Vous savez que pendant plusieurs années j’ai souffert un peu d’incompréhension, d’injustice à Arles alors que le public nîmois était tout le contraire avec moi. Simon a fait référence à ma dernière temporada surtout qui a été formidable pour moi. Quatre oreilles à Nîmes pour Pentecôte, trois en septembre à la première, trois oreilles et la queue à la deuxième. Je suis à quatre Porte des Consuls consécutives. C’est quelque chose qu’il aurait été difficile d’imaginer en début de carrière, même si le public nîmois me soutient. Ce n’est pas simple de triompher comme ça à chaque fois. Je voudrais aussi rajouter que quand j’ai rêvé d’être torero, quand Simon m’a connu à cette époque quand je toréais des petits veaux à Bellegarde, j’avais un rêve, c’était de me retrouver un jour seul dans les arènes de Nîmes.

C’est vrai que les années ont passé, j’ai réalisé plein de rêves durant toute ma carrière, j’ai triomphé et toréé dans les plus grandes arènes du monde. Voilà, le rêve de tuer six toros je vais le réaliser cette année. Six toros dans les arènes de Nîmes qui est l’arène où je venais quand j’étais enfant, quand je venais en spectateur avec ma mère dans les gradins, avec mon père, c’est là que j’ai rêvé de faire comme eux. C’est là que j’ai vu Chamaco prendre l’alternative avec un costume de Christian Lacroix à qui j’ai demandé aussi ce jour-là de m’accompagner et de me dessiner un costume, de participer à cet événement. Donc je voulais vous transmettre l’honneur qui est le mien de participer à cette corrida, de toréer seul contre six toros de six élevages différents. Les plus grands toreros de l’histoire de la tauromachie ont un jour toréé six toros dans les arènes de Nîmes, donc faire partie de ce groupe  de toreros de cette catégorie, c’est aussi un grand honneur.Vous dévoiler certaines choses, pas toutes, parce qu’avec Simon et Frédéric Pastor, nous avons décidé d’organiser une seconde conférence de presse où on pourra vous dévoiler une affiche que Christian Lacroix va dessiner spécialement pour ce jour-là, un vidéo-clip aussi de promotion que nous avons tourné dans la ville de Nîmes autour de cette corrida, tout ça d’ici la fin du mois.

En accord avec Simon, nous avons décidé de réserver six toros de six élevages différents, d’encastes différents, d’élevages très prestigieux, un notamment qui va se présenter à Nîmes, celui de Pedraza de Yeltes.
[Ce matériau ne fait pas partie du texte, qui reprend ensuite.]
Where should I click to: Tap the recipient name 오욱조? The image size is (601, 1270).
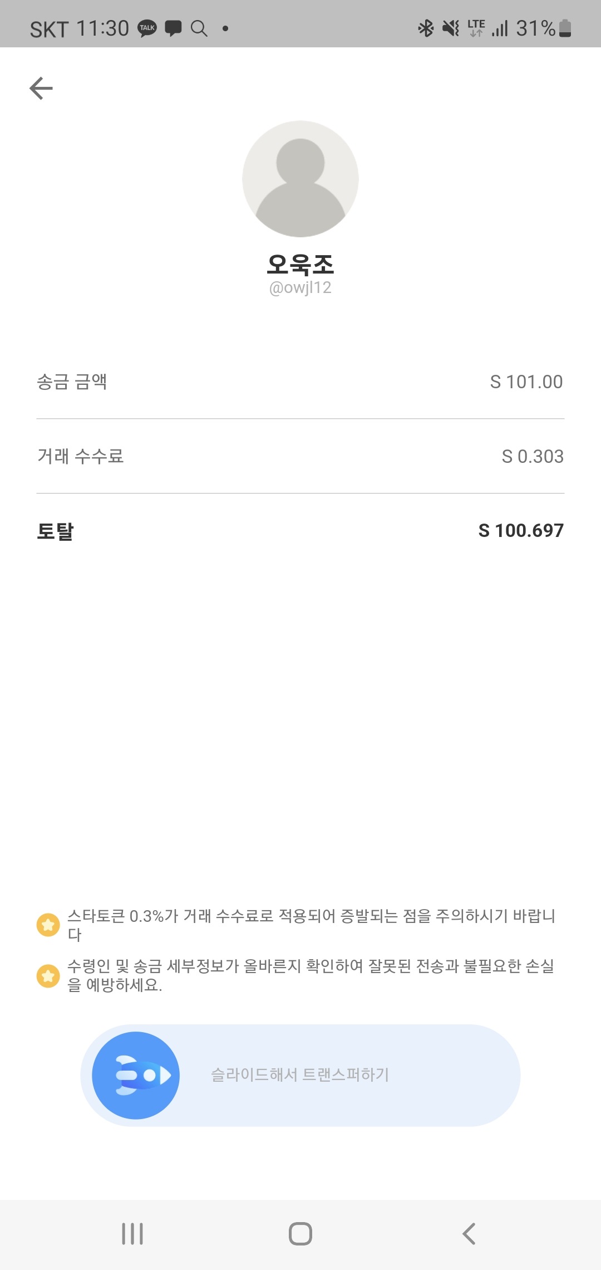[x=301, y=264]
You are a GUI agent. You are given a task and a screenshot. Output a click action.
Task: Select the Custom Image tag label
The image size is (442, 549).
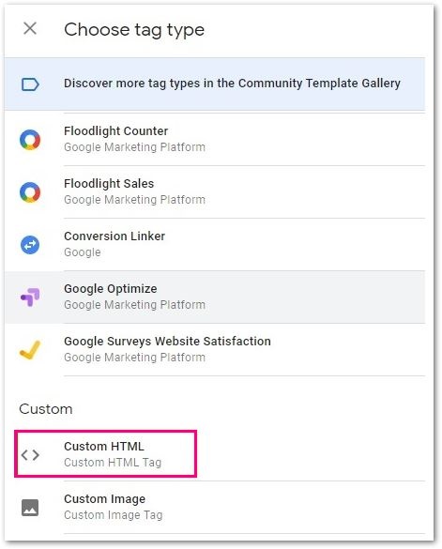tap(105, 499)
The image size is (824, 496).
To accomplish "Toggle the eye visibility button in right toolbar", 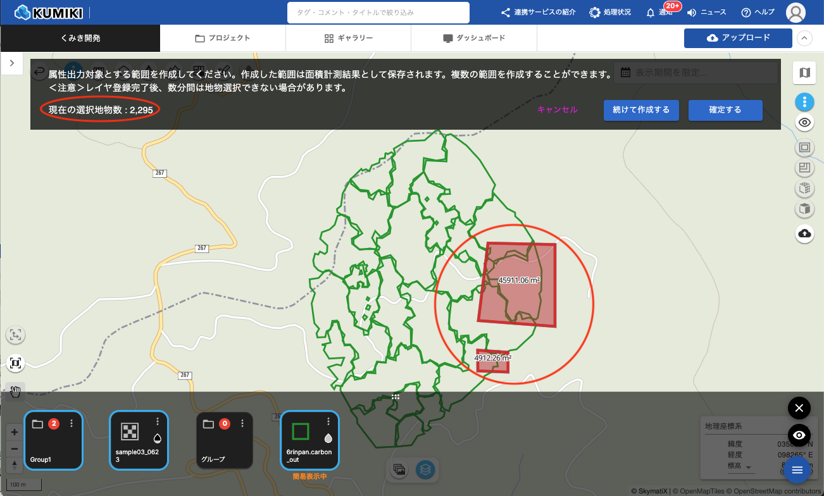I will point(804,123).
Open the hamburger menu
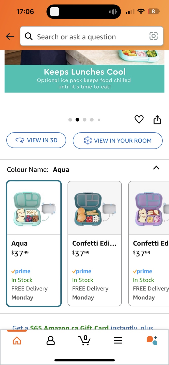169x365 pixels. pos(118,340)
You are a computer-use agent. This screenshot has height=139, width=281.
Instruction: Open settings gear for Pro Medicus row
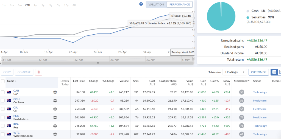[55, 117]
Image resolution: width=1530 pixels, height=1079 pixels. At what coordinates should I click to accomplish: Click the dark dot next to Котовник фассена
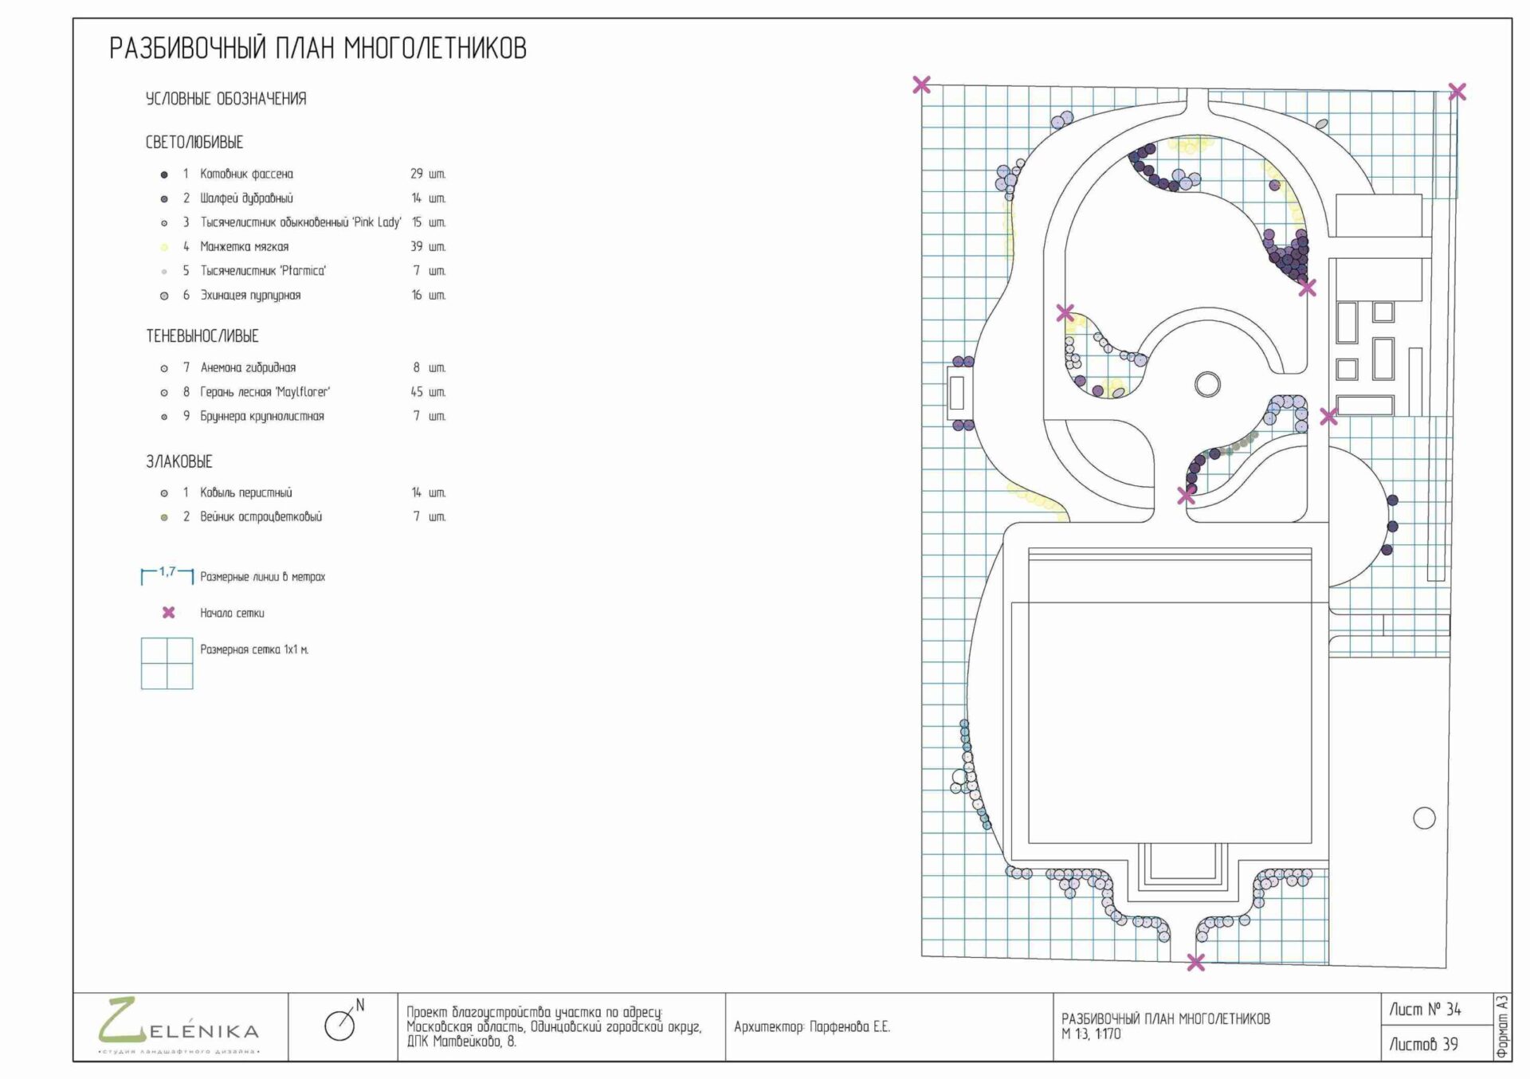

Un toro de Garcigrande, un toro de Parladé, un toro de Jandilla, un toro de La Quinta, un élevage que j’apprécie énormément et dont j’ai grâcié un toro dans les arènes d’Istres et un toro de Capea pour apporter aussi un encaste différent. Il y aura des élevages plus toristes, d’autres plus toreristes, tous des élevages très prestigieux, de renom, qui ont permis de grandes faenas dans les plus grandes arènes du monde, et que je serai très heureux d’affronter ce jour-là. J’espère vous avoir transmis toute l’émotion que j’ai pour cette corrida et je vous donne rendez-vous dans une quinzaine de jours pour vous dévoiler plus de détails sur cette corrida« .

Avant de dévoiler les affiches, Frédéric Pastor insista sur la qualité des cartels et exprima la fierté des nîmois d’avoir un des leurs à la tête de la plus grande arène du monde.

Le peintre Loren, auteur des deux affiches, dévoila ses oeuvres et les commenta (voir en cliquant ci-dessous sur les images) puis les participants purent échanger autour du verre de l’amitié.